- **Collected data entries**:
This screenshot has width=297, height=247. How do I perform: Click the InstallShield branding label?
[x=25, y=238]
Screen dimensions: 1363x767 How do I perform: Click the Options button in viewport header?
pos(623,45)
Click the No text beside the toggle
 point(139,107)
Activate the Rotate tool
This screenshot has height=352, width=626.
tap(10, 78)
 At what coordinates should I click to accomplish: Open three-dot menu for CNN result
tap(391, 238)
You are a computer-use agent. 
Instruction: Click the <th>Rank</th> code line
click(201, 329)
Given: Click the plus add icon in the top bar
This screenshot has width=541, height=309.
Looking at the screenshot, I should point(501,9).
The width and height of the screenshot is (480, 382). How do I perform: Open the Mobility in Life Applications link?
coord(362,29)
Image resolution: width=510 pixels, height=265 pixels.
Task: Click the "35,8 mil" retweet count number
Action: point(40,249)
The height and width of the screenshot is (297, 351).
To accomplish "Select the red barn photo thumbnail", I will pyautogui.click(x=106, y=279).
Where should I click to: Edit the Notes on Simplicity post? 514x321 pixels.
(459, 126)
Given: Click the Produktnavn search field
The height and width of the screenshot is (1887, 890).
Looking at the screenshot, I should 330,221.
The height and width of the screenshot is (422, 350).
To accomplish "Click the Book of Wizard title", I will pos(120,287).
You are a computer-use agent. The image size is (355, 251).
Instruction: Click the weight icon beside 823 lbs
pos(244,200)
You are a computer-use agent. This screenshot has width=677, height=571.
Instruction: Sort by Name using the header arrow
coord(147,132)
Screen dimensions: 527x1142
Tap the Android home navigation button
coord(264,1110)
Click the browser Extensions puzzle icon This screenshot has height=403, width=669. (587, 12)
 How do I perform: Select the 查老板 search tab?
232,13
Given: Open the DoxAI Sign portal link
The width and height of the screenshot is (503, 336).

- **Instructions to follow**: Return all the lines shown above, precisely as they stand.

- **Task solution**:
This screenshot has width=297, height=247. How do I perform: Click the InstallShield branding label?
[x=25, y=238]
Screen dimensions: 1363x767 How do I perform: Click the Options button in viewport header?
pos(623,45)
Click the No text beside the toggle
 point(139,107)
Activate the Rotate tool
This screenshot has height=352, width=626.
tap(10, 78)
 At what coordinates should I click to accomplish: Open three-dot menu for CNN result
tap(391, 238)
You are a computer-use agent. 
Instruction: Click the <th>Rank</th> code line
click(201, 329)
Given: Click the plus add icon in the top bar
This screenshot has width=541, height=309.
Looking at the screenshot, I should point(501,9).
The width and height of the screenshot is (480, 382). How do I perform: Open the Mobility in Life Applications link?
coord(362,29)
Image resolution: width=510 pixels, height=265 pixels.
Task: Click the "35,8 mil" retweet count number
Action: point(40,249)
The height and width of the screenshot is (297, 351).
To accomplish "Select the red barn photo thumbnail", I will pyautogui.click(x=106, y=279).
Where should I click to: Edit the Notes on Simplicity post? 514x321 pixels.
(459, 126)
Given: Click the Produktnavn search field
The height and width of the screenshot is (1887, 890).
Looking at the screenshot, I should 330,221.
The height and width of the screenshot is (422, 350).
To accomplish "Click the Book of Wizard title", I will pos(120,287).
You are a computer-use agent. The image size is (355, 251).
Instruction: Click the weight icon beside 823 lbs
pos(244,200)
You are a computer-use agent. This screenshot has width=677, height=571.
Instruction: Sort by Name using the header arrow
coord(147,132)
Screen dimensions: 527x1142
Tap the Android home navigation button
coord(264,1110)
Click the browser Extensions puzzle icon This screenshot has height=403, width=669. (587, 12)
 How do I perform: Select the 查老板 search tab?
232,13
Given: Open the DoxAI Sign portal link
The width and height of the screenshot is (503, 336).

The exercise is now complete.